-- Start of Excerpted text --
Search code examples
pythondjangopython-itertools

Nested GROUP BY in django: returning Objects


I'm trying to use a classic database GROUP_BY on my queryset in Django.

I've already seen How to query as GROUP BY in django? but the distinction is :

  • that I need to get a dictionnary of objects, not values (indeed not the type of thing returned by values()).
  • that I need to get a nested dictionary (i.e, I need to GROUP_BY on GROUP_BY).

My model:

class CitiesTable(models.Model):
    country = models.TextField() 
    region_or_state = models.TextField() 
    city = models.TextField() 

I want to classify by country, then, among them, by region_or_state where inside there's the list of the city:

I want to get

{'USA':
    {'California': ['San Francisco', 'Los Angeles', ...],
     'Texas': ['Dallas', 'Houston', ...},
 'Germany':
     {'Bavaria': ['Munich', 'Nuremberg', ...}
}

But here, as noted previously, the cities inside the list should be Objects.

I didn't find how to get it in Django so, using itertools in python, I've already succeeded for the outer GROUP_BY: (helping me with this : How to convert tuple to a multi nested dictionary in python?):

from itertools import groupby

def show_cities(request):
    queryset = CitiesTable.objects.all()
    grouped_cities = []
    unique_countries = []
    for k, g in groupby(queryset, lambda x: x.country):
        grouped_cities.append(list(g))
        unique_countries.append(k)
    return render(request, 'cities/show_cities.html', 
                  {'cities':grouped_cities, 'countries':unique_countries})

But I didn't manage to group all the cities objects in their region_or_state.
-- End of Excerpted text --
-- Start of Dataset excerpt --
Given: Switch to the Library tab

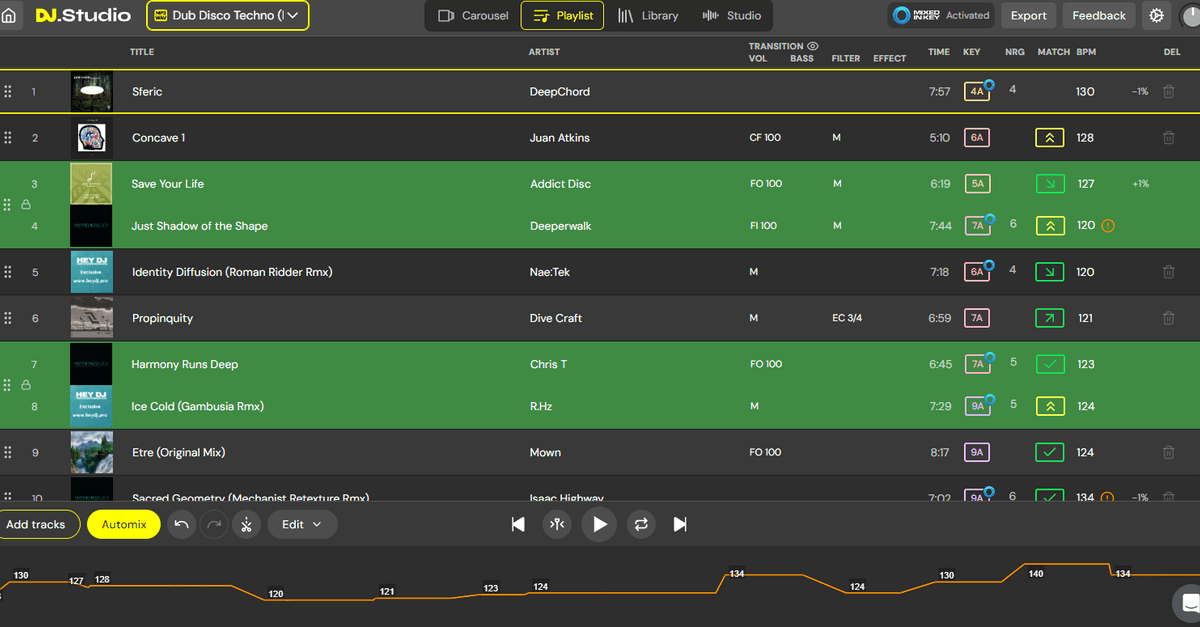Looking at the screenshot, I should tap(648, 16).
-- End of Dataset excerpt --
Objective A ::
According to the Django GROUP BY question, which Python module did the poster use to get the outer grouping working?
Objective B ::
Pick up the Django GROUP BY question after its final sentence and keep writing it.

Written response A ::
itertools, through its groupby function.

Written response B ::
Solution

  • I'm afraid I don't know how to solve this problem with django's querysets. There may not be a solution, or if there is it probably involves using undocumented features.

    However, the python solution would do fine in most cases. Django would probably have to do something similar itself anyway.

    It looks like there may be a slight issue with your current code. You should almost always sort your entries before using itertools.groupby - it's a common trap, so much so that I'm surprised it doesn't sort automatically. Groupby iterates through the iterable, and creates a new group every time the value of the key changes. So to fully group an iterable, you need to sort first by the key.

    Here you could do the sorting using the database, and simply use groupby twice:

    queryset = CitiesTable.objects.order_by('country', 'region_or_state')
    
    countries_dict = {}
    
    for country, group in groupby(queryset, lambda x: x.country):
        countries_dict[country] = {}
        for region, inner_group in groupby(group, lambda x: x.region_or_state):
            countries_dict[country][region] = list(inner_group)